How does Time–Life set their prices?

July 4, 2011

I mean, they’re selling The Six Million Dollar Man, the complete series for $240. Two hundred. Forty. Dollars. What. I feel that the question has to be asked: Is The Six Million Dollar Man worth what I could pay monthly for a used car? And every time I ask my brain that question, all I get back is a snickering laugh. And not one of those, I-just-thought-of-something-really-funny laughs. No, it’s one of those, there’s-no-way-I-can-keep-it-together-long-enough-to-say-no laughs.

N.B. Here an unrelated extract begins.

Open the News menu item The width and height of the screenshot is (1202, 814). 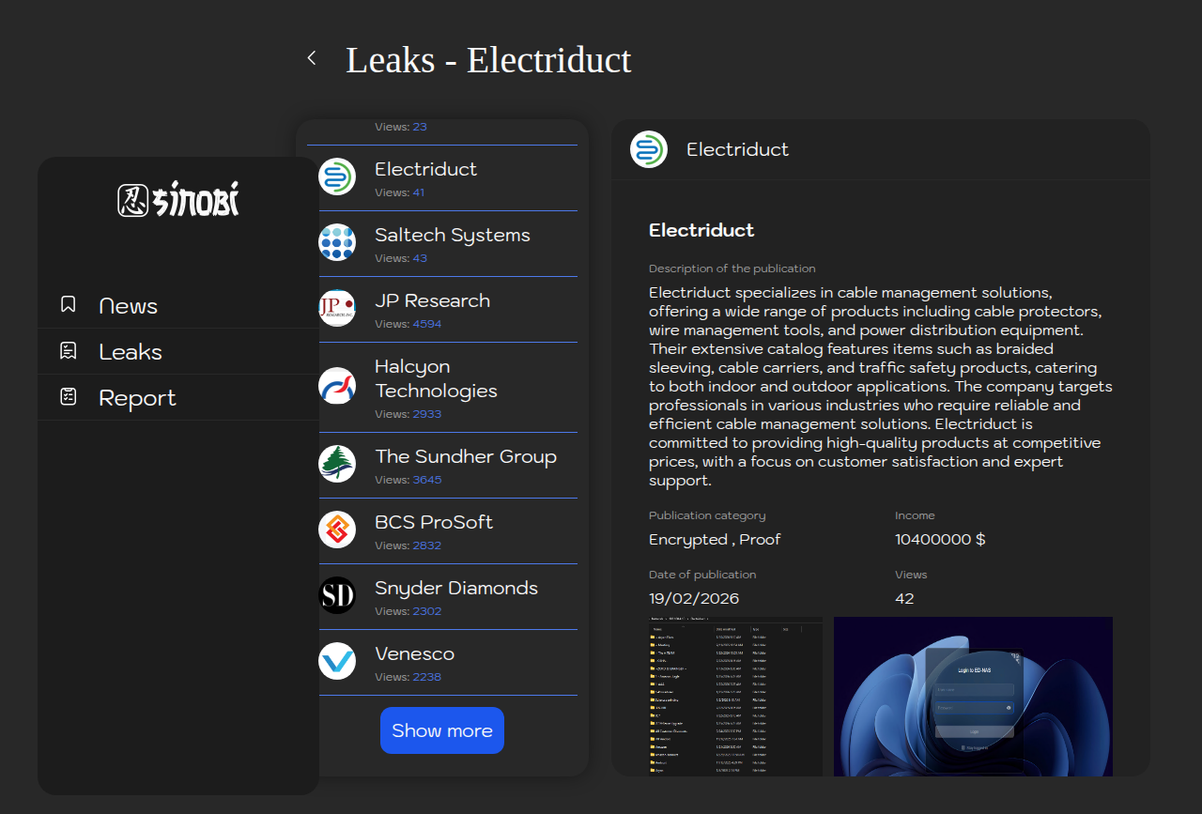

And really, part of that comes from how Time–Life is playing up the series in the ads. Really, Time–Life? The seminal series of the seventies? I don’t know for sure, but I think that M*A*S*H, Taxi, The Beverly Hillbillies, Bewitched, I Dream of Jeannie, Happy Days, Jeopardy!, The Price is Right, The Odd Couple, The Mary Tyler Moore Show, The Muppet Show, The Red Foxx Show, The Richard Pryor Show, The Rockford Files, Rowan and Martin’s Laugh-In, Sanford and Son, Saturday Night Live, Sessame Street, Sports Center, Starsky and Hutch, Three’s Company, Wheel of Fortune, and WKRP in Cincinnati might have a little something to say about that.

And that’s not to say that I don’t think that The Six Million Dollar Man  is any good; I’m sure it’s a perfectly fine show. I just don’t think it’s two hundred forty dollar good.

And on another topic entirely, why do they helpfully point out that none of these offers are available anywhere else? I mean it’s not like they’re completely ignorant of the internet. The do have a website, after all. But I don’t think that they know about file sharing in any of it’s manifold forms. Oh yes. There are free things on the internet, and some of them come from sources that are…not entirely scrupulous. (Holy shit, how did I manage to spell that right on the first try?) Anyone with a rudimentary knowledge of the shadier corners of the internet, or a teenager, can find and trade data with many anonymous partners. Really, it’s like the 1960s in here, only with less drugs and sex, and more dick jokes and homophobia.

I’m just saying, their pricing structure is faulty.